Vladimiro  Rinaldi


APOESIDI



all the stars are larvaeshadows waiting
first little girls then redlights that burn
plumb on men who sleep
like rags on cartons
over gratings of the station basements

in melting tars of the summer in love
the carboned blue eyes
of blonde tender maria at the marana*
only a butterfly she cannot
and spurting on the stucco steps the marbles
that strike and sing

september is caresses at the breast

behind the shutters runs the purple
blood of the lymph

from prison-slum to slum-prison

bastard open the cell it's time
to free kites over
fields of bloody water-melons
mouth to mouth with the loved comrade
as the star that filters the walnut trees
and together with the leaves
how sad will fall

at the lot with the pozzolana walls
blackberries blackberries echoed
the old curved woman
over the wooden buckets
for ten liras i'll give you a cone

sweetness of the autumn enchantment
slashes the vein of stars
and drips through the oblique petticoat
- little neighbourhood water pump rinse
the petticoat of the innocence her



The poem is dedicated to Maria, a little working class girl of fifteen who died in a mental asylum. It is translated from Italian. Not all the words can be rendered exactly. The punctuation and capital letters are deliberately omitted.

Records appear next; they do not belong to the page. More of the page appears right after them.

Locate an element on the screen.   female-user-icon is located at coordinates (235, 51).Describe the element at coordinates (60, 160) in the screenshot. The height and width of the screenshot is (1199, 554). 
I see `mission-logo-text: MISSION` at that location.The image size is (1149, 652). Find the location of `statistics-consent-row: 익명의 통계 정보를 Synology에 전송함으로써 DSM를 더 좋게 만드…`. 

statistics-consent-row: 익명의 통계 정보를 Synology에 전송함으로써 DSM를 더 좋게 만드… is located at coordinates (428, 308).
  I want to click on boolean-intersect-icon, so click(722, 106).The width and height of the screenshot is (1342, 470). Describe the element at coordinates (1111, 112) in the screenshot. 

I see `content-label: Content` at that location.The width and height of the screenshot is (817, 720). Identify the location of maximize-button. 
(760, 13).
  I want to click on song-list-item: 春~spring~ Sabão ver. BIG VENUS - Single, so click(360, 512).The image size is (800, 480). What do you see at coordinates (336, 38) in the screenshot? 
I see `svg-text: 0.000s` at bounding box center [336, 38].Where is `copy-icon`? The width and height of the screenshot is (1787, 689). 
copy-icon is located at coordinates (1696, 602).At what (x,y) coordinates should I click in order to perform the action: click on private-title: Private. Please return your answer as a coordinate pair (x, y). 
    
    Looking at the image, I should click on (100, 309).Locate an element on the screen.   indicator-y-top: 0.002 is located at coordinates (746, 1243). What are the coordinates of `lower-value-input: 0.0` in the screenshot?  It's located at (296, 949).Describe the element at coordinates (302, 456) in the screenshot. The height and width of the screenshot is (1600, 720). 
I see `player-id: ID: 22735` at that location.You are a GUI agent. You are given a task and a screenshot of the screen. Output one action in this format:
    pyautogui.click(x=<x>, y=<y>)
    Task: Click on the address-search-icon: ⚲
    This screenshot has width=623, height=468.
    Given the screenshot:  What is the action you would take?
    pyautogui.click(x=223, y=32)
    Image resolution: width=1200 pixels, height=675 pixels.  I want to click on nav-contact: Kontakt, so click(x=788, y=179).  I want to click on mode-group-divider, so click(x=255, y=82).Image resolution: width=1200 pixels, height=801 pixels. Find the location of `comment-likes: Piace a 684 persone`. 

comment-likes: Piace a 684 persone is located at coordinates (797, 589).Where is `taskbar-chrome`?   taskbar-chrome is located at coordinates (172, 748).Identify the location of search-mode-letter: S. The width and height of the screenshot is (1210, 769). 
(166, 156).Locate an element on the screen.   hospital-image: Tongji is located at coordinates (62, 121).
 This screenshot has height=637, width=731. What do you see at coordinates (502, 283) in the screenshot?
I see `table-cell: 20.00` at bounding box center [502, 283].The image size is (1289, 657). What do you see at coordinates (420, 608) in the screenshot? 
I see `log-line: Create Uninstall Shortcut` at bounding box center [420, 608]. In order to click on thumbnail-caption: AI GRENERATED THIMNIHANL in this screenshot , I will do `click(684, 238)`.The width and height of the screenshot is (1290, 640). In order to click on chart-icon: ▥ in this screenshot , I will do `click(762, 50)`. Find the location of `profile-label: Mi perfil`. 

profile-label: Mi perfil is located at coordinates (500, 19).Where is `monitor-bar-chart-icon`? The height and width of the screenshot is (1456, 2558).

*marana: This was a popular Roman word for a small drainage channel, part natural, part man-made. These channels have now disappeared together with the wonderful countryside around Rome, Italy, because of politico-urban speculation. Most of the popular traditions were connected to this countryside so they also have been lost with a serious loss of identity of working class Romans from the outskirts.

apoesidi is always written in small letters because small is more important than big.

But what does apoesidi mean?

It's true, this word does not exist in any dictionary in the world. So what? Is it a spelling mistake, a typing error, scribble? Or maybe it might be a term in esperanto or a word (the first and only) in a language still to be invented: the language of europe?

I composed this word by binding together the roots of two Italian words: apolide and poesia, and I used it for the title of my poem. When I realised that good and unknown people exist everywhere in the world. People that nobody ever considers and that are the best in the world. People that really know how to love, who protest for peace and against horrors. Simple people, people who make one dream: a future and without doubt better for humanity and for other creatures. When the people unite with good intent: God willing.